# TASKS FOR THIS EXERCISE:
[A] According to the article on Slovakia's switch to the euro, what percentage of respondents in the Sept. 18-24 survey were somewhat worried about higher prices?
[B] Please print the article on Slovakia's switch to the euro from "A third said" to "part of it all.", copying it word for word.

# EXCERPT PROVIDED:
----------------------------------------

Nov. 10 (Bloomberg) The 100 or so Roma squeezed into a village community center in eastern Slovakia to watch folk dancers flounce their colorful skirts to the rhythms of the violin and contrabass.

The theme of the hour-long concert? Not just a cultural celebration but also a pitch for the euro, which will become the national currency on Jan. 1. Using traditional gypsy songs and skits interlaced with explanations of monetary policy, actors and musicians urged the audience to accept the koruna's demise.

I guess we will have to get used to it, sighed Viera Tokanova, a 36-year-old gypsy and resident of the village of Vojcice. We'll have to manage, though I will still miss the koruna.

Less than two months before Slovakia joins the euro zone and with more than three-quarters of its citizens afraid of price increases, the authorities are relying on a 195 million-koruna ($8 million) campaign to soothe frayed nerves and persuade Slovaks that adoption will mark the final step in the former communist country's transformation to a free-market economy.

The government and central bank have employed Olympic gold medalists, local actors and musicians to tour the country and erected the country's biggest banner on the central bank's 33- floor headquarters in Bratislava, viewable from Austria several kilometers away. They've also run television spots, set up a Web site, dispatched a Euro-mobile to rural areas and handed out free currency calculators.

Euro Product

With traditional ad campaigns, you have to try to persuade people to buy a product, said Igor Barat, the Finance Ministry official running the ad effort. With our campaign, the product is bought. But we have to get people to accept it. And that is a serious obligation.

Katarina Lamosova and Kristina Pagubkova, two social science students at Bratislava's Comenius University, sat on the bank of the Danube River between classes, eating a McDonald's lunch and pondering how much more the fries will cost next year.

Everything is going to be more expensive because of the coming of the euro, said 19-year-old Lamosova. Her friend nodded. We have to learn the value of the euro.

Opposition to the euro at this late date will not stop adoption and Prime Minister Robert Fico may be able to ride out any criticism if prices rise by blaming the global financial crisis, analysts say.

Skilled Politician

Fico as a skilled politician now gets an argument that he can use as reason for the problems, said Grigorij Meseznikov, president of IVO, a Bratislava-based think tank.

What's more, scuttling the plan now would hurt companies already adapting their business plans and make investors more leery at a time of shaky confidence in emerging-market economies.

Slovakia, which was created after the split of the now- defunct Czechoslovakia in 1993, will be the next ex-communist nation to join the euro zone after Slovenia, once part of Yugoslavia, dropped its tolar, in 2007.

The government says price concerns are a myth that it is trying to counter -- with little noticeable effect. A Sept. 18-24 survey, the most recent commissioned by the government, showed 87 percent of respondents were somewhat worried about higher prices, with 25 percent saying they were extremely concerned.

In another question, 41 percent said adoption will somewhat or significantly worsen their household budgets. The government didn't release a margin of error for the survey.

A third said they suspect retailers, restaurants and hotels will exploit the switchover to artificially raise prices, adding to inflation. A third also complained that there will be too many coins to deal with, making transactions more confusing and leading many to pay too much in the first few months after the new currency is introduced.

More Than Happy

That's a challenge for Michael Ruttkay, the chief executive officer of Creo/Young & Rubicam, the Bratislava-based public relations agency that was hired to run the ad campaign.

The debate over the currency switch is refreshing, he said, considering the country was largely isolated and criticized by the U.S. and EU for most of the 1990s for its lack of democracy and free-market principles.

I'm proud we are among the first of the eastern European countries to join the euro region, he said. I am more than happy to be part of it all.

----------------------------------------

# GIVEN DATA:
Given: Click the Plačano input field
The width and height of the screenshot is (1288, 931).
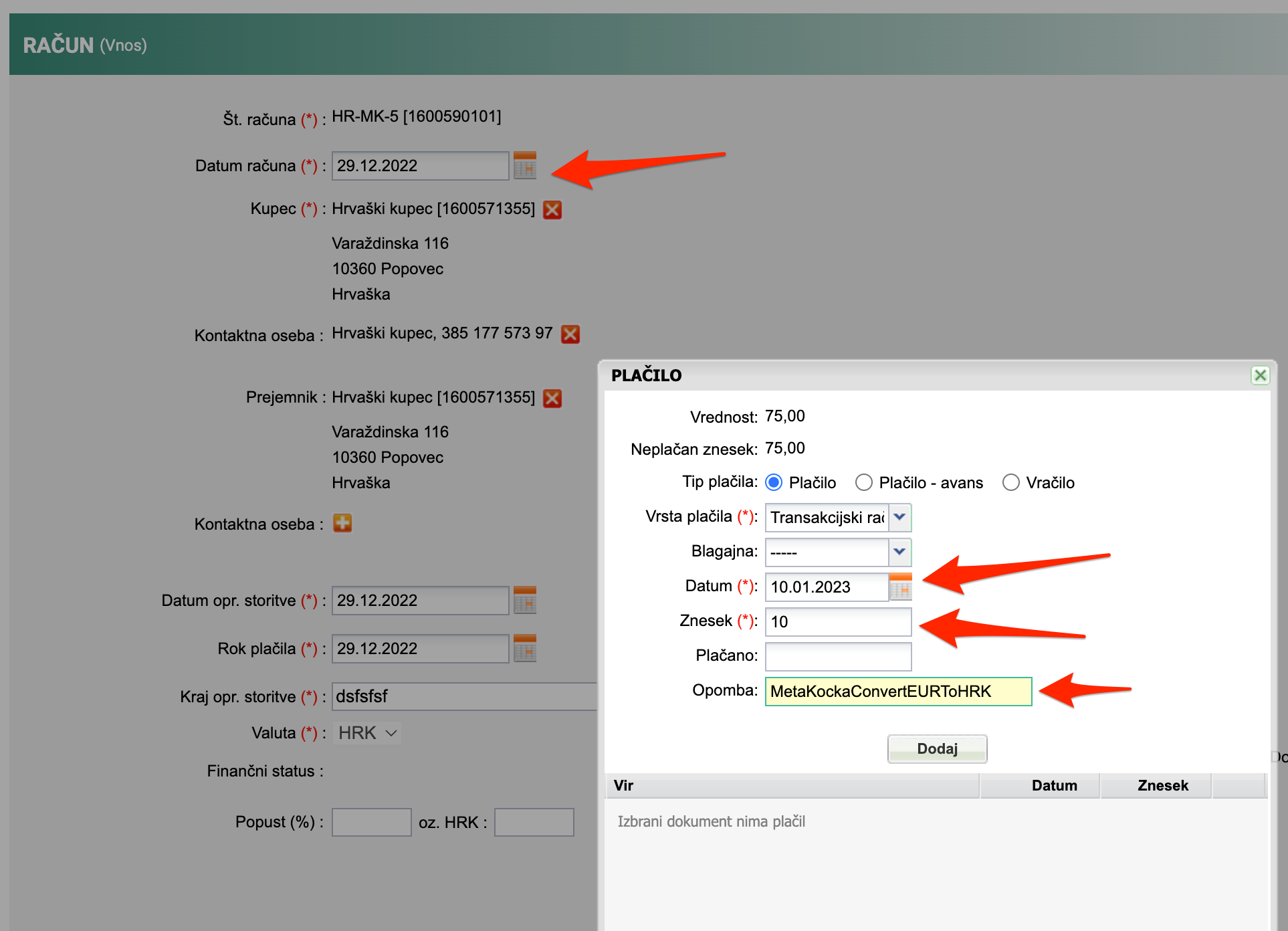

----------------------------------------

# ANSWERS TO THE TASKS:
[A] 87 percent

[B]
A third said they suspect retailers, restaurants and hotels will exploit the switchover to artificially raise prices, adding to inflation. A third also complained that there will be too many coins to deal with, making transactions more confusing and leading many to pay too much in the first few months after the new currency is introduced.

More Than Happy

That's a challenge for Michael Ruttkay, the chief executive officer of Creo/Young & Rubicam, the Bratislava-based public relations agency that was hired to run the ad campaign.

The debate over the currency switch is refreshing, he said, considering the country was largely isolated and criticized by the U.S. and EU for most of the 1990s for its lack of democracy and free-market principles.

I'm proud we are among the first of the eastern European countries to join the euro region, he said. I am more than happy to be part of it all.